■ LESETEXT

━━━━━━━━━━━━━━━━━━━━━━━━━━━━━━

Mit Hilfe der Eliten zum Erfolg

Lilli Cremer-Altgeld

Die Prüfung bestanden ging ich als Seminarleiterin frisch ans Werk. Monate zuvor war ich Mitglied in einem Team, das für eine deutsche Universität „die Elite“ Deutschlands interviewte. Hier erfuhr ich, wie und warum Menschen so erfolgreich wurden. Diese Informationen band ich nun in meine Seminare ein.

Ich hatte eine gewisse Vor-Freude. Denn ich dachte: Die Menschen werden glücklich sein, wenn sie aus erster Hand erfahren, wie das so geht mit dem Erfolg. An welchen Rädchen man drehen muss – was man besser lassen sollte – und worauf es ankommt, dass der Mensch „so“ erfolgreich wird.

Ich dachte: Die Menschen machen sich nun bald ans Werk und loten aus, wie für sie selbst so ein Erfolgsweg aussehen könnte. Und fangen auch an, eine Vor-Freude auf ihr Glück zu empfinden.

Und wie war die Resonanz?
Wenig bis kaum Interesse an dem eigenen Erfolg.
Wie konnte das sein?

Vielleicht liegt es ja an mir,  dachte ich?
Ich muss diese „Erfolgsgeheimnisse“ einfach noch besser rüberbringen!

Dabei kam mir der Auftrag eines amerikanischen Konzerns sehr gelegen: Ich bekam den Aufgabe, eine Mitarbeiterbefragung zum Thema „Erfolg“ durchzuführen.

Nach dieser Studie wusste ich genau: Die Menschen hatten Angst vor dem Erfolg.
Angst vor dem Erfolg, den doch alle (?) so ersehnen?
Angst vor dem eigenen Erfolg?

Gewiss, es gab da diese Alphatiere, die sich vorstellen konnten in einer gewissen Metapher glücklich zu werden. Es war die Metapher: „Mein Ziel ist es, am Tegernsee eine Villa zu haben, den Blick von meiner Terrasse über das Tal schweifen zu lassen und mich an meinem Ferrari (wahlweise in Schwarz oder Feuerrot) zu erfreuen. Ich bin dann Coach und schreibe Bücher.“

Warum Coach?

━━━━━━━━━━━━━━━━━━━━━━━━━━━━━━

Gespeichertes Material

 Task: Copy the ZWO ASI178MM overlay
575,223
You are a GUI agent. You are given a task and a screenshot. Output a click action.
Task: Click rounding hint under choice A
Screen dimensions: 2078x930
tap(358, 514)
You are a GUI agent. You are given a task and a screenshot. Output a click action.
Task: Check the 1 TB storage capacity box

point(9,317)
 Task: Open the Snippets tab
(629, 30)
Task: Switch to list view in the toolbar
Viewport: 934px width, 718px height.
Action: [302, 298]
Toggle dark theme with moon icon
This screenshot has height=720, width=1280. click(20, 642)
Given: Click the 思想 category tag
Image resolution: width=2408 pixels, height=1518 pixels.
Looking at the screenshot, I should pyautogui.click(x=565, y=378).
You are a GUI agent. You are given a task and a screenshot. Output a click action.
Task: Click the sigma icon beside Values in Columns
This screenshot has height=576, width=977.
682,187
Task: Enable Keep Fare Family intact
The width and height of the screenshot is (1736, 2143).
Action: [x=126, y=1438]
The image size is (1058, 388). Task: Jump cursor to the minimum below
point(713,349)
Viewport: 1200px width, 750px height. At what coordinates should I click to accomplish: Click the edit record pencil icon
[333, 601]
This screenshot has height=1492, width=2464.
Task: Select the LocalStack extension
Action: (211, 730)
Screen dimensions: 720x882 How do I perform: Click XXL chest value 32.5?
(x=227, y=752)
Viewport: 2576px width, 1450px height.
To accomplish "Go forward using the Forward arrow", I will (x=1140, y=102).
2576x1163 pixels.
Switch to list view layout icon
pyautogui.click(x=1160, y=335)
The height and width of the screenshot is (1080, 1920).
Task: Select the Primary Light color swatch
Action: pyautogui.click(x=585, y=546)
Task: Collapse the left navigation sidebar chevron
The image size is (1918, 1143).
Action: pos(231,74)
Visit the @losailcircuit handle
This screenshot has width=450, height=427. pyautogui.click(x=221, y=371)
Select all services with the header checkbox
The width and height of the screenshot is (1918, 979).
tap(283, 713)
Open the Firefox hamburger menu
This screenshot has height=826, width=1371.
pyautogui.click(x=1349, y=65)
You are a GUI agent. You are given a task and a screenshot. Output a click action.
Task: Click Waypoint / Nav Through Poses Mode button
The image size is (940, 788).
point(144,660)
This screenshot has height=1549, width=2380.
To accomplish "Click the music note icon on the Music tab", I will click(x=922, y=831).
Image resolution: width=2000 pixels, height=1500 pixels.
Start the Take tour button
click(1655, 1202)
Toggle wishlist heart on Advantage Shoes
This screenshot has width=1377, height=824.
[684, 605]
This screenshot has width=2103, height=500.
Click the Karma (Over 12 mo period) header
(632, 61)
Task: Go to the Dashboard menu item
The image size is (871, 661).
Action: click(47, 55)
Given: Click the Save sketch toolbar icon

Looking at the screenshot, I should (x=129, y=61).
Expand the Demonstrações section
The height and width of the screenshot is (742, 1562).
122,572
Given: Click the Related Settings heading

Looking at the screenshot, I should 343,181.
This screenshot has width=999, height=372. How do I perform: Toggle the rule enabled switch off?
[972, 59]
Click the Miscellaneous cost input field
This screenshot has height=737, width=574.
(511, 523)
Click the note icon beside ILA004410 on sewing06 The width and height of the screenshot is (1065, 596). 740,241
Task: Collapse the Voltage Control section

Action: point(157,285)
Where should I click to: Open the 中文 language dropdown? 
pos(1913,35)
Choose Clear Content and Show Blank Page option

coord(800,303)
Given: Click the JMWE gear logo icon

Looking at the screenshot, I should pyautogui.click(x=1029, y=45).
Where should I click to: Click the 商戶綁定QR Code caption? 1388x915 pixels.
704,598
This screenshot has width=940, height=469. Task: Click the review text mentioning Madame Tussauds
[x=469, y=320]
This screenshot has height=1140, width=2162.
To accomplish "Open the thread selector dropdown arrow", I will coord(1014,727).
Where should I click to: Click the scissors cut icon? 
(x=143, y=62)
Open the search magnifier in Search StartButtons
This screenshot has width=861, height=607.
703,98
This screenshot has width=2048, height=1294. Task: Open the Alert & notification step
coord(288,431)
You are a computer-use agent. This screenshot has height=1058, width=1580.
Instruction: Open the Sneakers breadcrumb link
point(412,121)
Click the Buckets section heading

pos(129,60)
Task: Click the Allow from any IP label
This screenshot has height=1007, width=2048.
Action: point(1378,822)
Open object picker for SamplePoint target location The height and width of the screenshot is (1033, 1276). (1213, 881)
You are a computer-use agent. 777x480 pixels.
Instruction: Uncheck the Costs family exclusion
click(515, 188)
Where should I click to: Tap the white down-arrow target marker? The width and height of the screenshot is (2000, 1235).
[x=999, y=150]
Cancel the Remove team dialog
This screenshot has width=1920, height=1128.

━━━━━━━━━━━━━━━━━━━━━━━━━━━━━━

■ AUFGABE
Prüfe, ob die Aussagen (a) bis (c) mit dem Lesetext übereinstimmen, und antworte jeweils mit Ja oder Nein samt den entscheidenden Worten des Textes als wörtlichem Zitat. (a) Vor der Arbeit als Seminarleitung gehörte die erzählende Person zu einem Team, das die Elite Deutschlands interviewte. (b) Die Resonanz zeigte großes Interesse am eigenen Erfolg. (c) Die Mitarbeiterbefragung zum Thema Erfolg erfolgte im Auftrag einer deutschen Universität.

■ RICHTIGE LÖSUNG
(a) Ja: »Monate zuvor war ich Mitglied in einem Team, das für eine deutsche Universität „die Elite“ Deutschlands interviewte.«
(b) Nein: »Wenig bis kaum Interesse an dem eigenen Erfolg.«
(c) Nein: »Dabei kam mir der Auftrag eines amerikanischen Konzerns sehr gelegen«